As for the comparison of the performance shown by the applied malaria tests, the higher (however in this case not significant) sensitivity of MD in respect to MA and RDT, and the ~90 % specificity of the RDT used, reported in previous studies [3, 20] were confirmed. However, in this experience it is crucial to underline the ability of the local team in detecting positive slides (81.2 % instead of 82.8 %), higher than that reported in the abovementioned paper (22.7 vs 34.1 %) [20].

Conclusions

The findings in Tshimbulu pointed out worrying malaria prevalence in children, mostly without symptoms of the disease, due to four Plasmodium species. In addition, the zoonotic Babesia microti, which may contribute to their anaemia, was detected.

As for the accuracy of in loco applied diagnostic tools, if a rapid replay of a clinical suspicion is very useful, the importance of both easy interpretation of the test and the identification of mixed infections cannot be underestimated. The RDT used, like most RDT, is exposed to doubtful interpretation and is unable to offer important detail of an infection, therefore, the production of devices that recognize all species, P. knowlesi included, and characterize mixed infections should be promoted.

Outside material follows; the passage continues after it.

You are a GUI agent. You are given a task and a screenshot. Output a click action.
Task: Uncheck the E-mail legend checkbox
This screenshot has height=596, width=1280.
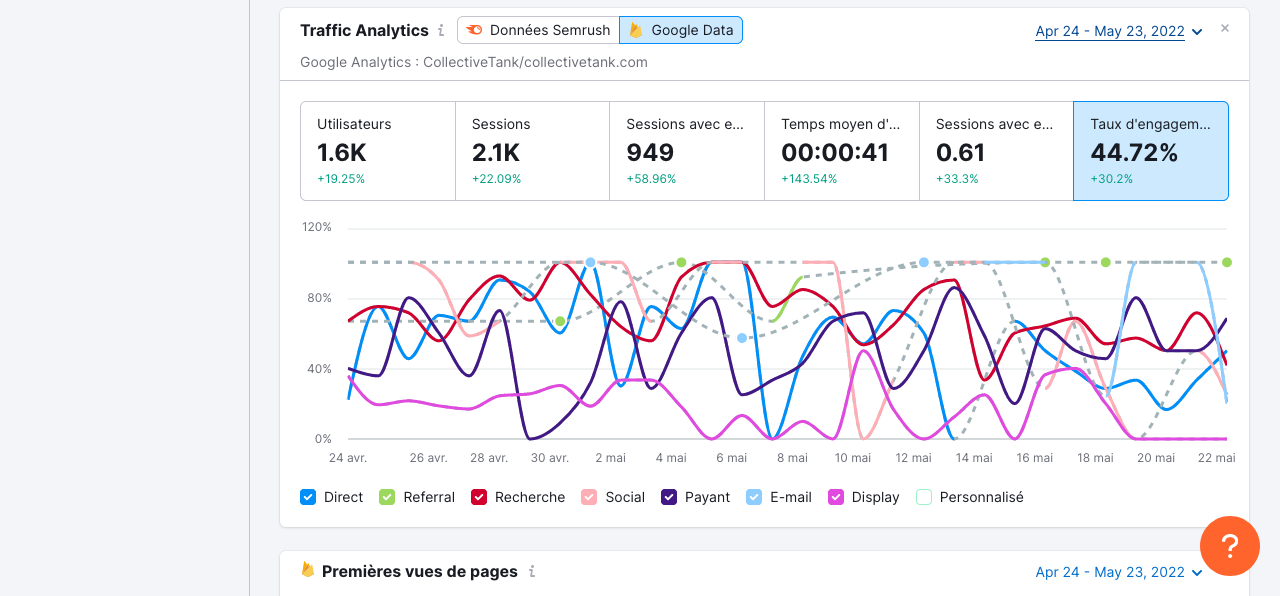point(754,497)
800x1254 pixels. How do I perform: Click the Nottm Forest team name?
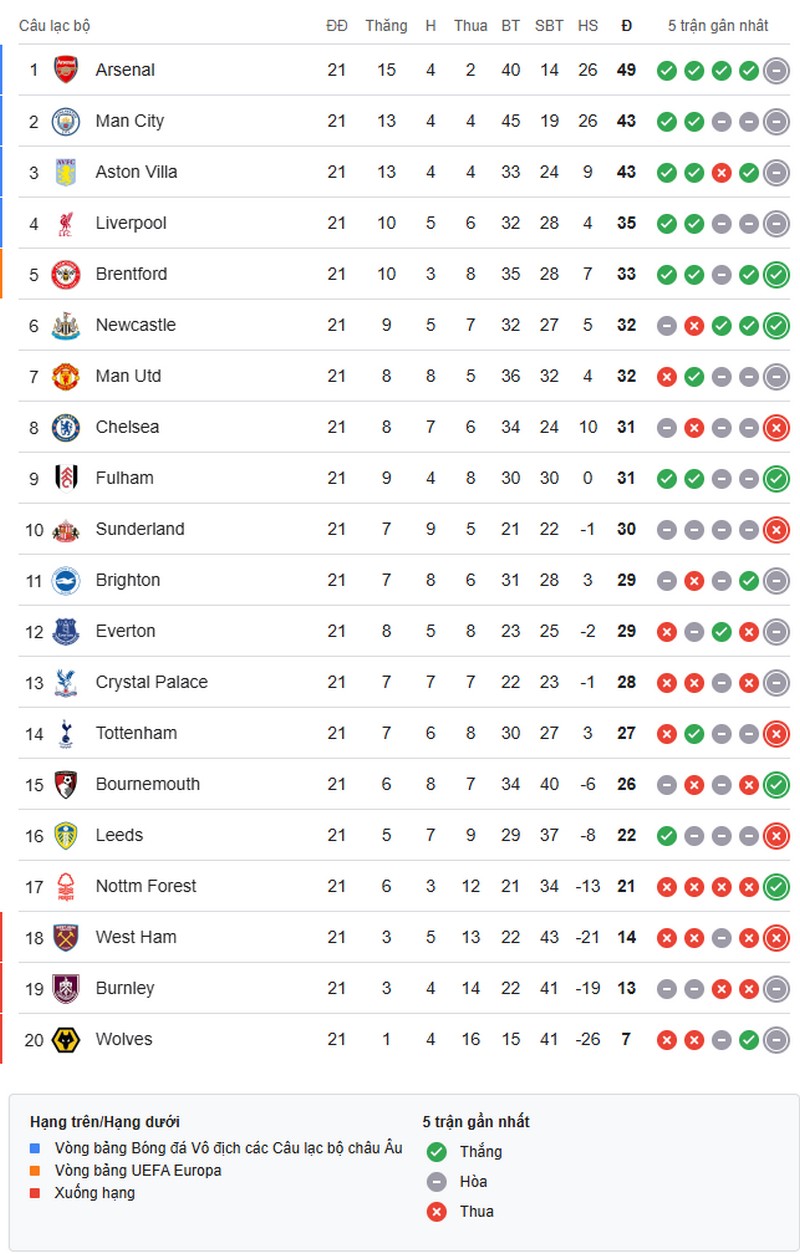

This experience highlighted a satisfactory level of competence in a rural hospital laboratory team in evidencing positive children, but several difficulties in identifying Plasmodium species, which is a major issue for all microscopists in any diagnostic setting. This difficulty may be overcome by improving the current practice of microscopy through the use of available on-loan sets of thick and thin malaria smears, self-testing for competency in malaria microscopy [21], and newer and more sophisticated assays and technical platforms, such as that used by the local team: a m-phone practical training [22].